Un factor clave en el deterioro de la capacidad inmunitaria parece girar en torno a la ACTH [hormona adrenocorticotrópica], precursora del cortisol y una de las hormonas segregadas cuando se dispara el funcionamiento del eje HPA. La ACTH bloquea la producción de interferón, un agente inmunológico esencial que disminuye la reactividad de los linfocitos, es decir, los glóbulos blancos que dirigen el ataque del cuerpo contra las bacterias invasoras. La cuestión es que el estrés continuo generado por el cuidado prolongado en una situación de aislamiento social afecta al control cerebral del eje HPA que, a su vez, reduce la capacidad de los genes del sistema inmunitario como el GHmRNA para desempeñar adecuadamente su trabajo de oponerse a la enfermedad.
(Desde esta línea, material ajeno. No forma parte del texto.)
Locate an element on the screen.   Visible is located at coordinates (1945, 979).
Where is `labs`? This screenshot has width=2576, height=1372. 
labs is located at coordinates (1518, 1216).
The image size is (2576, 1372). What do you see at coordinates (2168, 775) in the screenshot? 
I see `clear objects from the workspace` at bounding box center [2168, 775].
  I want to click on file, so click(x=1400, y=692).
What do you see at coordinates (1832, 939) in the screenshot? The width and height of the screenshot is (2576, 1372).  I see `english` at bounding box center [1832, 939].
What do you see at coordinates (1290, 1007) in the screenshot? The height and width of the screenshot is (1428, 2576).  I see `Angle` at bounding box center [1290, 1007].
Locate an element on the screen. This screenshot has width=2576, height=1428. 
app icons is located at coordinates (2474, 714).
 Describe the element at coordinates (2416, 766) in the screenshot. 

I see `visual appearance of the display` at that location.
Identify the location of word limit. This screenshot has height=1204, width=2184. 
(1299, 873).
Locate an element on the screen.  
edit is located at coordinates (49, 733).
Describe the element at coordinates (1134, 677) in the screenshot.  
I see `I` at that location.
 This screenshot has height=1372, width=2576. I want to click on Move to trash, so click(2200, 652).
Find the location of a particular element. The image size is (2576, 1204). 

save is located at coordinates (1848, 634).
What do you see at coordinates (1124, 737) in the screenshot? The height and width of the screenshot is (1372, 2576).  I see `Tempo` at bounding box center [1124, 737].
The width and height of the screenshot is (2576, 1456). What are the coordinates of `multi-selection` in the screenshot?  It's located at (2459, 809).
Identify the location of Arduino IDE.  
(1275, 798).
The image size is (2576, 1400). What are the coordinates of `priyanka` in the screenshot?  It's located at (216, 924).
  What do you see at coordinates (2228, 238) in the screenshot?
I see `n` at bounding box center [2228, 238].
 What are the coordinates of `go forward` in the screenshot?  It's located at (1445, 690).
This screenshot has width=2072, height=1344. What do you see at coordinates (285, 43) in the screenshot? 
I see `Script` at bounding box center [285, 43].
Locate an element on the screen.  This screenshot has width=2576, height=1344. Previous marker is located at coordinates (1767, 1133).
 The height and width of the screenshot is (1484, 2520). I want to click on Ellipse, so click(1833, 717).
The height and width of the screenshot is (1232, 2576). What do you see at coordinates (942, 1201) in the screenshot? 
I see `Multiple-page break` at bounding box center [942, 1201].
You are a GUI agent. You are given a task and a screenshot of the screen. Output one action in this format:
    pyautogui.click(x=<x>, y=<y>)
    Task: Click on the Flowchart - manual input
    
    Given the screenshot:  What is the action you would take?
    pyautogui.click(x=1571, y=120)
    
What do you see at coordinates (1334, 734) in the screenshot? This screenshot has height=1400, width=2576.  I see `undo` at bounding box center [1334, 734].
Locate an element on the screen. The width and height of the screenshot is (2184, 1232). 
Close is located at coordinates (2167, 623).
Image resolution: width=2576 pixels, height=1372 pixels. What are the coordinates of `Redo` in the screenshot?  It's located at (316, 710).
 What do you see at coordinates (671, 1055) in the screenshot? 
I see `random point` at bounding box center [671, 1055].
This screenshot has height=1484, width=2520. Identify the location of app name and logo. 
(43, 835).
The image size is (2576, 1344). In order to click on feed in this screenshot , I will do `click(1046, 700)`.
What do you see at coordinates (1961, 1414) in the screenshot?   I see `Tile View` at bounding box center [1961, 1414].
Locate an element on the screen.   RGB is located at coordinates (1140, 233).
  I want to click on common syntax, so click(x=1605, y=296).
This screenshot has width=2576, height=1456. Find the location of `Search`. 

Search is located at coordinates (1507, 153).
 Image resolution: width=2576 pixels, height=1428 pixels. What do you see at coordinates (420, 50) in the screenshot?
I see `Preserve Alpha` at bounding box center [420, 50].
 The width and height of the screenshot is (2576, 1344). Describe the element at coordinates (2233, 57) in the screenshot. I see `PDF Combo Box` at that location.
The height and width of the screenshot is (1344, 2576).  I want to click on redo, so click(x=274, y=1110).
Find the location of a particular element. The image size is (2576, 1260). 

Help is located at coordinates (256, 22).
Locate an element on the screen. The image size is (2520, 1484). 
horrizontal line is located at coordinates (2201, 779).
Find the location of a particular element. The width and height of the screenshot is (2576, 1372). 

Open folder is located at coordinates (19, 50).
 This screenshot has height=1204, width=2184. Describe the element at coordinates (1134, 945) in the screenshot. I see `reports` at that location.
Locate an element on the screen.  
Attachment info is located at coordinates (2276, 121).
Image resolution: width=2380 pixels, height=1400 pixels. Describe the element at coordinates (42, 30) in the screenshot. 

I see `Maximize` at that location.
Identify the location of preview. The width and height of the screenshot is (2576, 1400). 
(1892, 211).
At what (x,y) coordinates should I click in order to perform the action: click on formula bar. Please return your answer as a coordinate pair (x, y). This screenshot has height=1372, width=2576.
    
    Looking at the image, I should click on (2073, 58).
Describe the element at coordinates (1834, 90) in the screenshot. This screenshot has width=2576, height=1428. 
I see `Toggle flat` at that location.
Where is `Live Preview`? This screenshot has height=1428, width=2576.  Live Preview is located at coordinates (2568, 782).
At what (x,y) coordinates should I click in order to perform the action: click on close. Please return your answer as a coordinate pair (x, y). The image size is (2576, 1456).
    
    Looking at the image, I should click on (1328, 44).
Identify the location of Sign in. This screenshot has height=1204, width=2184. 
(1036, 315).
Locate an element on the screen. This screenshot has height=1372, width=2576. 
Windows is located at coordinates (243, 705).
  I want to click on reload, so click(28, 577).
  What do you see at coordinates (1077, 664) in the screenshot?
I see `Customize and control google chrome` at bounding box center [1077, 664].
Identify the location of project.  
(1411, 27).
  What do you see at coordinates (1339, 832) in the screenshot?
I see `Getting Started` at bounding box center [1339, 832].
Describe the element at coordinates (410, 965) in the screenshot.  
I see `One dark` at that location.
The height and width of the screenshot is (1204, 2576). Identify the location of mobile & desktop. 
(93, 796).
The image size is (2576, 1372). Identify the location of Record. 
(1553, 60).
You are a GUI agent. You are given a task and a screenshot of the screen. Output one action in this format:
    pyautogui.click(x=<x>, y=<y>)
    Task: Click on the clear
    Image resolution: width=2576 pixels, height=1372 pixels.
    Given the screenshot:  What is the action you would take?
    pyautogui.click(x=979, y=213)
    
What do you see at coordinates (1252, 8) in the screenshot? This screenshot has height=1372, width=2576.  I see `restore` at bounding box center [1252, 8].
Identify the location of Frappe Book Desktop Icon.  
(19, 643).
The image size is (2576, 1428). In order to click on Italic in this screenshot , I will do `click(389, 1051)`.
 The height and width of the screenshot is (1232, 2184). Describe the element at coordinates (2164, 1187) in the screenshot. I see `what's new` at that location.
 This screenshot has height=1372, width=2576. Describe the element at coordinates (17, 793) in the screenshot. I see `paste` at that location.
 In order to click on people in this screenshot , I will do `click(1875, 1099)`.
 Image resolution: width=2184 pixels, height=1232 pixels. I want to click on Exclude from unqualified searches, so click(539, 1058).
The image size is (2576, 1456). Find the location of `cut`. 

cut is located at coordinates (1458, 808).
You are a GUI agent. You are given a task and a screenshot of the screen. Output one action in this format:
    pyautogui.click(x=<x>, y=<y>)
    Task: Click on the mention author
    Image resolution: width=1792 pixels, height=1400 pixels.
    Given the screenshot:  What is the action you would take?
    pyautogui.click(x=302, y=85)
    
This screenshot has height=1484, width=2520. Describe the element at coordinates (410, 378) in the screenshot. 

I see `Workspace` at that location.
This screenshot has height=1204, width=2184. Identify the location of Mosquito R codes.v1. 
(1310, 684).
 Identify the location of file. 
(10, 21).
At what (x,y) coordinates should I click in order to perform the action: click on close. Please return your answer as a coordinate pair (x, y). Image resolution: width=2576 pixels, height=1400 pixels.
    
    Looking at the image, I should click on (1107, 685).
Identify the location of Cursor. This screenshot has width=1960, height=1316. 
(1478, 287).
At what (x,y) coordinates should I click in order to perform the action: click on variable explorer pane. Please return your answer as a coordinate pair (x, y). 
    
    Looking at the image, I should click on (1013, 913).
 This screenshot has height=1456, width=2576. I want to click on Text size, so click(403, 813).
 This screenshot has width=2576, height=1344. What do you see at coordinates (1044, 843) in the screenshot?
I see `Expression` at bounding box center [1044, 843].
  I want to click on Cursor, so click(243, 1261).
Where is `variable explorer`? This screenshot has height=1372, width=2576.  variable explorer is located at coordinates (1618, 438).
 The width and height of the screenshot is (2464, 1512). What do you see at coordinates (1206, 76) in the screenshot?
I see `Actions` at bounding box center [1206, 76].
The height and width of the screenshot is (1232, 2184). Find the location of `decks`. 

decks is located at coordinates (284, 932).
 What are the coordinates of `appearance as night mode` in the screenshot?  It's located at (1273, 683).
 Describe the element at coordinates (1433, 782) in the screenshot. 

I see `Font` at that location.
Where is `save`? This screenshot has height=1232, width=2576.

Las consecuencias del estrés prolongado también parecen afectar al mismo ácido desoxirribonucleico de los cuidadores, acelerando la tasa de envejecimiento de las células y añadiendo años a su edad biológica. Otra investigación centrada en el ADN de las madres que cuidan de un hijo crónicamente enfermo ha descubierto que, cuanto mayor es la carga que soporta el sujeto, mayor es también su tasa de envejecimiento celular.